A conflict of commitment is found when the external or other activities and undertakings of a State officer or employee are so substantial or demanding of the State officer or employee's time and attention as to interfere, or appear to interfere, with State responsibilities to the agency with which the State officer or employee is affiliated or employed, or to the State as a whole. This decision is not for the Commission but the Division management to make with appropriate reference to internal personnel procedures and union contracts. If the Division determines that the LCRC activities in which a parole officer has become involved are interfering with his or her duties, the Division may require that the employee resign from the LCRC in question.

Finally, to assure compliance with Public Officers Law §74 parole officers must not use any State resources of any type in furtherance of their LCRC duties. This applies to telephones, office supplies, postage, photocopying machines or support staff assistance.


The Commission finds that there is no violation of the provisions of Public Officers Law §74 for a parole officer to serve as an LCRC member provided the following conditions are met:

  1. the parole officer must recuse himself or herself from any matter concerning any inmate/parolee whose case he or she considered or was involved in when serving as a member of an LCRC, and the Division;

  2. the parole officer must otherwise be able to fulfill the responsibilities of his or her State position, given the time demands of serving on an LCRC; the Commission leaves the determination of that issue to the Division on a case-by-case basis; and

  3. those parole officers who currently serve on an LCRC and those who enter such service after this opinion is issued shall provide a copy of this opinion to the LCRC, so that the LCRC knows the possible restraints on the parole officers' service.

This opinion, until and unless amended or revoked, is binding on the Commission in subsequent proceedings concerning the person who requested it and who acted in good faith, unless material facts were omitted or misstated by the person in the request for an opinion.

All concur:

Joseph M. Bress, Chair

Barbara A. Black
Angelo A. Costanza
Donald A. Odell, Members

Dated: May 19, 1992


Endnote: 1 Division of Parole, Consolidated Job Description, "Parole Officer."

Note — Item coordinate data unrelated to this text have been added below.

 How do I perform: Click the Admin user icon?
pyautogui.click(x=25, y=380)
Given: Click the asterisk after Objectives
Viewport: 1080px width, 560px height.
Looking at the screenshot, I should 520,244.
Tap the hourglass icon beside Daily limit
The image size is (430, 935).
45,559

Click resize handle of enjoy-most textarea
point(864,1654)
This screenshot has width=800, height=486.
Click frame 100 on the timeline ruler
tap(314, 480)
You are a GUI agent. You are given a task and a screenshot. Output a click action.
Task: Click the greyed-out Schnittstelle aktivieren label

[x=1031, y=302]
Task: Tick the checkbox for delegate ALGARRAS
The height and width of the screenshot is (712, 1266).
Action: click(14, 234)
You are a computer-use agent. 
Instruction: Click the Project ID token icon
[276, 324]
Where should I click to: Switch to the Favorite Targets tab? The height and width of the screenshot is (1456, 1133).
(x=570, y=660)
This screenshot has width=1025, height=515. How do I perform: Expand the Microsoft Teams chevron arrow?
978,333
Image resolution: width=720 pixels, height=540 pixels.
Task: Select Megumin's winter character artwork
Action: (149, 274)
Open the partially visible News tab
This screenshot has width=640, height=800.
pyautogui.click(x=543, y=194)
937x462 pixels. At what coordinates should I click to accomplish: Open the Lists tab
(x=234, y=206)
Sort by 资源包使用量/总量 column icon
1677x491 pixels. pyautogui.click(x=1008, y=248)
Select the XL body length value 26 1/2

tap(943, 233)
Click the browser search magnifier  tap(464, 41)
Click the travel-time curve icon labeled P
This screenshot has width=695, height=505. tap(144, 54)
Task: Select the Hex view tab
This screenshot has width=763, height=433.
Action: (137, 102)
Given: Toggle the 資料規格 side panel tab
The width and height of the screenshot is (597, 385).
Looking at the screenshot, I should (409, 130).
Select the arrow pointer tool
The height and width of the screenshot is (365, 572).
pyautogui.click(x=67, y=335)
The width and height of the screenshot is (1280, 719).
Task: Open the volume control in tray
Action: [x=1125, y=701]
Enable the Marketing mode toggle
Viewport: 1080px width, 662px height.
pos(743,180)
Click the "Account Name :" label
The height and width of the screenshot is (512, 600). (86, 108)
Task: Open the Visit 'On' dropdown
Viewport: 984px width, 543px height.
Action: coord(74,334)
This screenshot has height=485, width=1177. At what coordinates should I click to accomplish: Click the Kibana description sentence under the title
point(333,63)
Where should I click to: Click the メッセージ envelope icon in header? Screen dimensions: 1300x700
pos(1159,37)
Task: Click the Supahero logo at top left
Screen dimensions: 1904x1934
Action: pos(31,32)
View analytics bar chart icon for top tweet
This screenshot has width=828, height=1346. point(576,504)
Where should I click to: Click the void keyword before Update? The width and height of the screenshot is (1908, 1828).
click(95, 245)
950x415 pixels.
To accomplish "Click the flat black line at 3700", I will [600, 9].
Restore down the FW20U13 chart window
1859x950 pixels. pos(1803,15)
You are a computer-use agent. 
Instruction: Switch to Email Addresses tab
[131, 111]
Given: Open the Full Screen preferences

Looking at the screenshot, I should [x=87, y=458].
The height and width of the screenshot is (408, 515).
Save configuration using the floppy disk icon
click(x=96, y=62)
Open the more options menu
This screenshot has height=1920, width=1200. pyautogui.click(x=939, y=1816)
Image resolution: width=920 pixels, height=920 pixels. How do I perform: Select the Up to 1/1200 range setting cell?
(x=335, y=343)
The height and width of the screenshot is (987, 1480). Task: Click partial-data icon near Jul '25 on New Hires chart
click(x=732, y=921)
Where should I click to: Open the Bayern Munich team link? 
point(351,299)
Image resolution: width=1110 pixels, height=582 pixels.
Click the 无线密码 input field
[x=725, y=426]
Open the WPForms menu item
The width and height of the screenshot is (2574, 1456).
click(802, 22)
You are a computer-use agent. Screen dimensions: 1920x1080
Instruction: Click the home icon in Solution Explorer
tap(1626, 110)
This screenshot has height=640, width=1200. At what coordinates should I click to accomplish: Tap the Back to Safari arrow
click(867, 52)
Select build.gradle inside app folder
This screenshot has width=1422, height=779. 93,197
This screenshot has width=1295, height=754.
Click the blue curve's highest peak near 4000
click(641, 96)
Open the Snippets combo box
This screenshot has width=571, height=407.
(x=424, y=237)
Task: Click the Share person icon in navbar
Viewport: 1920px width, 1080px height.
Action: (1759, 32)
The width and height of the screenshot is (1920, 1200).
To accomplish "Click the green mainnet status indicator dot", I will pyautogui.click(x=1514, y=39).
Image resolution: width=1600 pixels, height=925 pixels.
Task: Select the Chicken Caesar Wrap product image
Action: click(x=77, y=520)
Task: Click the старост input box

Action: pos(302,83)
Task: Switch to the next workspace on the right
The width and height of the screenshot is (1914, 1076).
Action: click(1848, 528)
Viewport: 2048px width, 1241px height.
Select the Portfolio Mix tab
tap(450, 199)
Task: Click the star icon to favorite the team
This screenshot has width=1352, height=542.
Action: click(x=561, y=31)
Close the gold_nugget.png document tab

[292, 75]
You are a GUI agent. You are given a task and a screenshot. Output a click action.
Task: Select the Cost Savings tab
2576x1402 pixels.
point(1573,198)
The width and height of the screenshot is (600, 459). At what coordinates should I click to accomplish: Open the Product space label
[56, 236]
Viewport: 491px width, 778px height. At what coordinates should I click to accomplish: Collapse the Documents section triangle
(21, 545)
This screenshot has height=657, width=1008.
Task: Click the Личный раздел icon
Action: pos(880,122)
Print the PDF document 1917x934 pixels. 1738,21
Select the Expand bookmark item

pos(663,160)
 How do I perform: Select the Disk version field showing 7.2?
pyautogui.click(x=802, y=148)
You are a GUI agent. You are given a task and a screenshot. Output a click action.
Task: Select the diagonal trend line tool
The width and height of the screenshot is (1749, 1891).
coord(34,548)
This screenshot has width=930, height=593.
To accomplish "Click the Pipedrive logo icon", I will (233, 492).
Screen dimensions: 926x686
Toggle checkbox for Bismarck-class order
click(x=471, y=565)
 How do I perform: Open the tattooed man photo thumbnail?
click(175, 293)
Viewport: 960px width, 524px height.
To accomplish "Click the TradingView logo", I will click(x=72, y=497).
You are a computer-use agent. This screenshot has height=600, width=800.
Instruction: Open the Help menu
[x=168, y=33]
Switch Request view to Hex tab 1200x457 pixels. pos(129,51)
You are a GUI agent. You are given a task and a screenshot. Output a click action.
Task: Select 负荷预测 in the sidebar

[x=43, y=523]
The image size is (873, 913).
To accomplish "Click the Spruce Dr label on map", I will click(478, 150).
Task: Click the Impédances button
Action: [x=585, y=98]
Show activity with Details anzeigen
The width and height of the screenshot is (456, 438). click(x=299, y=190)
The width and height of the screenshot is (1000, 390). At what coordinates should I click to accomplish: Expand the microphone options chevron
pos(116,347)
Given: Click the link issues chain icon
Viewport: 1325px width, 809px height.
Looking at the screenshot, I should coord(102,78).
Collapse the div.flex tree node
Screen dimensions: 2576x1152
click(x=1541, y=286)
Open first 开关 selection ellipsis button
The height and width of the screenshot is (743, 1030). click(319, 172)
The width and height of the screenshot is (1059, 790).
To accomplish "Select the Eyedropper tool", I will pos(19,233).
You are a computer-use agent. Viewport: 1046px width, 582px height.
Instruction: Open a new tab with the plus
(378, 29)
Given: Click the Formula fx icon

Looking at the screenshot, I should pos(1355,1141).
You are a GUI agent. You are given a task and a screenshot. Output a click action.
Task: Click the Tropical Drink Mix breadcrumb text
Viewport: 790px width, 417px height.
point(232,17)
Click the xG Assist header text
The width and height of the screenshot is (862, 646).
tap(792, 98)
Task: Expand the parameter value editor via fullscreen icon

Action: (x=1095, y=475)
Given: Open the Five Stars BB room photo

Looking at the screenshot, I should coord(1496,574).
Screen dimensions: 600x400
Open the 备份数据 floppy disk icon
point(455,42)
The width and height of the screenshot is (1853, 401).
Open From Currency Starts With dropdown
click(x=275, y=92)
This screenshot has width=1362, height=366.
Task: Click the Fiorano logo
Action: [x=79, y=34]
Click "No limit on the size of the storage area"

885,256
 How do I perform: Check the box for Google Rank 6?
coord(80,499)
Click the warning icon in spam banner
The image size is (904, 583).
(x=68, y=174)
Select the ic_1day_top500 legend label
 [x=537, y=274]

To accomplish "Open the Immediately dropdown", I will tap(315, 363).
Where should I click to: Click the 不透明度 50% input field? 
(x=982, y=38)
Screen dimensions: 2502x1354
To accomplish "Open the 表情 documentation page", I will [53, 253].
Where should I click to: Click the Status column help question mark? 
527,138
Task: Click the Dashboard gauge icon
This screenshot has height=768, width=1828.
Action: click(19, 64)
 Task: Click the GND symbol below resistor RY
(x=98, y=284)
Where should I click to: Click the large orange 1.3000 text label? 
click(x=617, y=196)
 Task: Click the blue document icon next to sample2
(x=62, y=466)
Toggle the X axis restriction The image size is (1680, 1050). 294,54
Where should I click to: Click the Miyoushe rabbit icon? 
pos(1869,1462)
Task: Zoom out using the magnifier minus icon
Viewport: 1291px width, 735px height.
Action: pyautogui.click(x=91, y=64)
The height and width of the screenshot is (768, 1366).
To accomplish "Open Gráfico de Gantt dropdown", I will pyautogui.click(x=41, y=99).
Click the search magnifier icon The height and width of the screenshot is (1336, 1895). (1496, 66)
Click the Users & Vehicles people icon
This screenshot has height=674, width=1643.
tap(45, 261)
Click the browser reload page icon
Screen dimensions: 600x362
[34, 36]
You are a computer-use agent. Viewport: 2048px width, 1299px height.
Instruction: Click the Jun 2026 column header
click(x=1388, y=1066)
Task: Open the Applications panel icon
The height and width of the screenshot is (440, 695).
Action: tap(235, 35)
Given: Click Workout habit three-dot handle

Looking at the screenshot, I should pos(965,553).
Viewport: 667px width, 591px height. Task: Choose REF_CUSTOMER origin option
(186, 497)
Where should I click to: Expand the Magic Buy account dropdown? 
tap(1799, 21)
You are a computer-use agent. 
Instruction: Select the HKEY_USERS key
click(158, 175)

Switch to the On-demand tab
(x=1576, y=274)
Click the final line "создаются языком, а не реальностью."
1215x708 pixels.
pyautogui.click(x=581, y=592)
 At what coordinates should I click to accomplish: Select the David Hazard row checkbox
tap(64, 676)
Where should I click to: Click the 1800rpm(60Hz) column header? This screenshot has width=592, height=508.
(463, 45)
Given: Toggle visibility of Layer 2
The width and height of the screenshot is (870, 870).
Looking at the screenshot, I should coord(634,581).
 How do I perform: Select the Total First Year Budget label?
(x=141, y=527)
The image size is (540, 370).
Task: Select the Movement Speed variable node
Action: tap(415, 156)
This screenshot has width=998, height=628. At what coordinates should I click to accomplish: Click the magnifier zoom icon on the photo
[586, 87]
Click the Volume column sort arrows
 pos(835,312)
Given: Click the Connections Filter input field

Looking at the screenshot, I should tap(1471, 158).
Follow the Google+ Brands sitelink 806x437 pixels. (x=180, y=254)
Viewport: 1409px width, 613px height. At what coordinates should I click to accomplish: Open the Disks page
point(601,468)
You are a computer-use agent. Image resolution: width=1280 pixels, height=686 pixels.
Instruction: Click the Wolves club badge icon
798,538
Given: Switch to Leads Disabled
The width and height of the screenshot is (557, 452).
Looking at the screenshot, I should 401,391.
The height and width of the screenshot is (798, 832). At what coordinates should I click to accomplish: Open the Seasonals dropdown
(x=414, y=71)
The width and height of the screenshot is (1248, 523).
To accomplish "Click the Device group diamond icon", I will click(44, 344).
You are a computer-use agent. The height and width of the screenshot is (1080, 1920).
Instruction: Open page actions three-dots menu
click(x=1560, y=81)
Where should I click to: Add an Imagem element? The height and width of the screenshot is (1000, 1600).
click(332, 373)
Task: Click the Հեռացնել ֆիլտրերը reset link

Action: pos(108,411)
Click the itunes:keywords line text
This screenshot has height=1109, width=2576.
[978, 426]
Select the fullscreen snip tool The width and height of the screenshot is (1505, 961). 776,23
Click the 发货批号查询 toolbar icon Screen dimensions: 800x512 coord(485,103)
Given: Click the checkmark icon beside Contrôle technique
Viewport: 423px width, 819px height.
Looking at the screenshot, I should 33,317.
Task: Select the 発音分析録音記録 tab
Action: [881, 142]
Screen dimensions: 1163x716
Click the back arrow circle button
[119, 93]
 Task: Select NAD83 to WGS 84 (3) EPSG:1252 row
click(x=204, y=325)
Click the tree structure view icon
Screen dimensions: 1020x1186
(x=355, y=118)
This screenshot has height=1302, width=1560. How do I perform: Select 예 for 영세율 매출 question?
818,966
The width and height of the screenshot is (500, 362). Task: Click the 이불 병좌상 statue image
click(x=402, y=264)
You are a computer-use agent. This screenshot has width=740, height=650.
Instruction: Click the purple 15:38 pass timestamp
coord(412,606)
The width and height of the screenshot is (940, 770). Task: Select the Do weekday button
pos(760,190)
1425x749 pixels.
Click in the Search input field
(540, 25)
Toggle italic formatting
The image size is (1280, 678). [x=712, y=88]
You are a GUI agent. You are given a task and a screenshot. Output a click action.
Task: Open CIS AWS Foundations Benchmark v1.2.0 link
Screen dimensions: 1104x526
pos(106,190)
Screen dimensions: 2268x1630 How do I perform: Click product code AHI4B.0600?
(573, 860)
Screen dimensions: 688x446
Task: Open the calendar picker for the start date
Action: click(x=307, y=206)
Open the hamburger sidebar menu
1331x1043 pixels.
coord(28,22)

Endnote: 2 Id. at "Activity III."

Endnote: 3 L.1989, c. 79, §1.

Endnote: 4 Members of at least 24 out of 57 LCRCs are volunteers. (Seven LCRCs provided no information on pay.). When paid, LCRC members are compensated at rates ranging from $30 to $175 per meeting, or $5/hour to $1,000/year. LCRCs meet once or twice per month.

Endnote: 5 "Indeterminate sentences" require a minimum of one year and a maximum time to serve.

Endnote: 6 In its October 30, 1991, correspondence to the Commission, PEF indicated that approximately 10 active parole officers were serving in the capacity of LCRC members at the time that the prohibition to their service went into effect. Pursuant to the Division's directive, all resigned their LCRC service.